Панна Идалия остановилась. Доктор молчал несколько времени.
- Знаете ли, - сказал он, наконец, - никогда не следует касаться подобных вопросов с незнакомыми людьми. Кто знает, какие можете разбудить в душе их воспоминания!
"Вот тебе и раз!" - подумала панна Идалия и прибавила вслух:
- Извините, пожалуйста, но зато я сяду за фортепьяно и сыграю вам что-нибудь из Мендельсона, который причисляется иногда к серьезным музыкантам.
Весь этот разговор Вальтер слушал, по-видимому, более с удивлением, нежели с волнением, и когда панна Идалия уселась за фортепьяно, он воспользовался этим, чтоб пристальнее всмотреться в нее; но в глазах старика не блеснул ни один луч того чувства, которое хотели разбудить в нем.
Мать, предупрежденная уже о своих обязанностях, начала нашептывать доктору о достоинствах дочери; бедная женщина принудила себя даже высказать особенную похвалу, что дочь ее преимущественно любит людей серьезных и что давно уже решилась не выходить замуж за молодого человека.
- Это очень странно, - сказал холодно доктор, - но доказывает только незнание света и людей.
Когда панна Идалия встала, ожидая похвалы, Вальтер сказал ей что-то лестное, но без малейшего восторга. Панна, принявшая решение затронуть сердце Вальтера, убедилась с грустью, что это было не так легко, как ей казалось сначала. Однако это не сразило ее окончательно. За чаем вошел пасмурный Милиус. Со времени разлуки с Валеком Лузинским, о котором он никогда даже не упоминал, все заметили, что он сделался печальнее и был как бы не в своей тарелке. Он положительно переменился.
- Извините, - сказал он, - что я незваный явился по старому знакомству.
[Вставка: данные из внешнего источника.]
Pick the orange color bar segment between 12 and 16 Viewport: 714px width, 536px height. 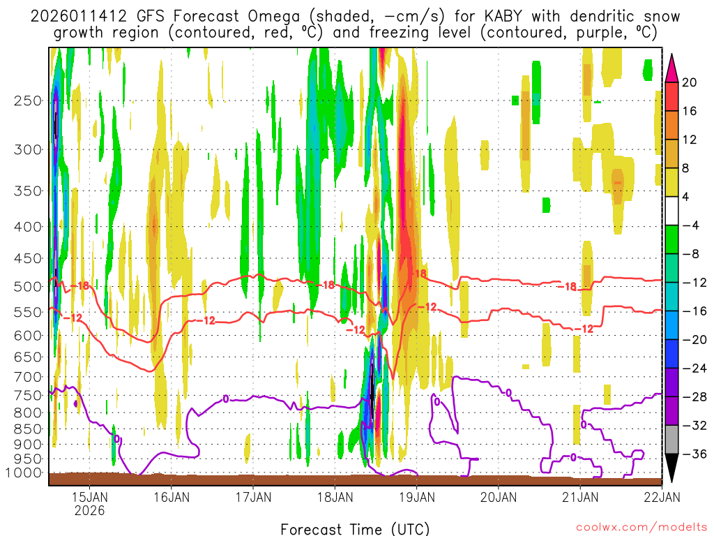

Я ищу пана Вальтера, который искал меня в свою очередь.
Вальтер, по-видимому, тоже обрадовался встрече с Милиусом, схватил шляпу и, несмотря на то, что панна Идалия хотела взять ее у него из рук, вежливо извинился и вышел.
Отойдя довольно далеко от аптеки, Вальтер остановился.
- Ты давно знаешь Скальских, Милиус?
- Как же может быть иначе?
- Что ты скажешь о панне Идалии?
- О панне Идалии! Трудно сказать что-нибудь, исключая того, что пошла бы за старого дьявола, если б у него был миллион в когтях.
- А! - произнес Вальтер.
- И прибавлю, что уцепится и за тебя, чуя деньги. Девушка ни то ни се, довольно избалованная, а может быть, и удалось бы как-нибудь ее поправить, но трудно.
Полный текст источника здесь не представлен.